Highly palatable food CPP studies
To determine if N-acetylcysteine broadly affects conditioning, food place conditioning was measured for highly palatable food (Kraft Classic Philadelphia Cheesecake, Deerfield, IL) or standard laboratory chow (Harlan, Laboratories; Indianapolis, IN), as we previously described (Sanjakdar et al. 2014). Briefly, mice were conditioned as above, with the following exceptions. Immediately after establishing baseline side preference (day 1), mice were allowed to consume the highly palatable food (or standard chow) for the next 4–6 h in the home cage. This process minimizes occurrence of neophobia within the test environment, which can impair conditioned responding (Sharma et al. 2012). Next, the highly palatable food (or standard chow) was paired with one large chamber, and standard chow was paired with the other large chamber during daily 40-min sessions that occurred for the next 6 days. Time spent in each chamber was measured and statistically compared as a preference score.
Spontaneous nicotine withdrawal
Spontaneous nicotine withdrawal occurred following removal of the osmotic minipump after 14 days of continuous nicotine administration. No analgesic was given after minipump removal, as this would interfere with hyperalgesia testing. One day after minipump removal (18–24 h), mice were treated with either vehicle or N-acetylcysteine (15, 30, and 120 mg/kg). Higher N-acetylcysteine doses were used in withdrawal assays in an attempt to reverse the decreased in open-arm time during nicotine withdrawal. Fifteen minutes later, mice were observed for physical and affective nicotine withdrawal signs as we have described (Damaj et al. 2003). Mice were first evaluated in the plus maze test for anxiety-related behavior over 5 min. Time spent on the closed arms of the plus maze was interpreted as a measure of anxiety-related behavior. The number of crosses between the open and closed arms was counted as a measure of locomotor activity. The plus maze assessment was immediately followed by a 20-min observation of somatic signs that included paw and body tremors, head shakes, backing, jumps, curls, and ptosis (Damaj et al. 2003).
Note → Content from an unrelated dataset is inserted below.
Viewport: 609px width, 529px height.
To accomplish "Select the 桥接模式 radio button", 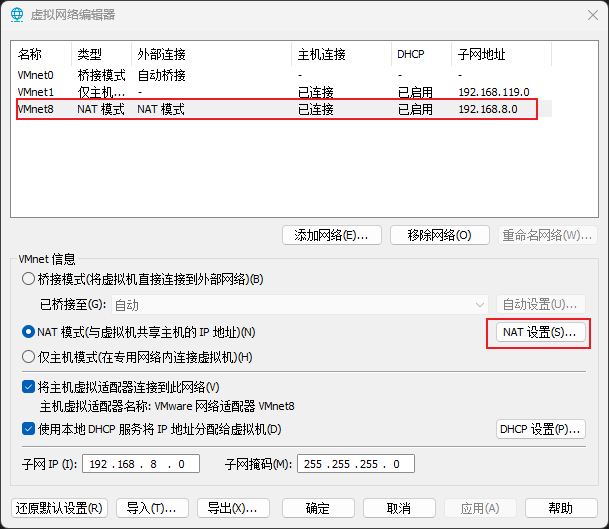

The total number of somatic signs was tallied for each mouse and the average number of somatic signs during the observation period plotted for each group. Hyperalgesia was evaluated using the hot plate assay immediately following the somatic sign observation period. Mice were placed into a 10-cm wide glass cylinder on top of a hot plate (Thermojust Apparatus, Richmond, VA) that was maintained at 52 °C. The latency to reaction time (jumping or paw licking) was recorded. The specific testing sequence was based on our prior studies showing that this order of testing reduced within-group variability produced the most consistent results (Jackson et al. 2008). All studies were performed by an observer blinded to experimental treatment.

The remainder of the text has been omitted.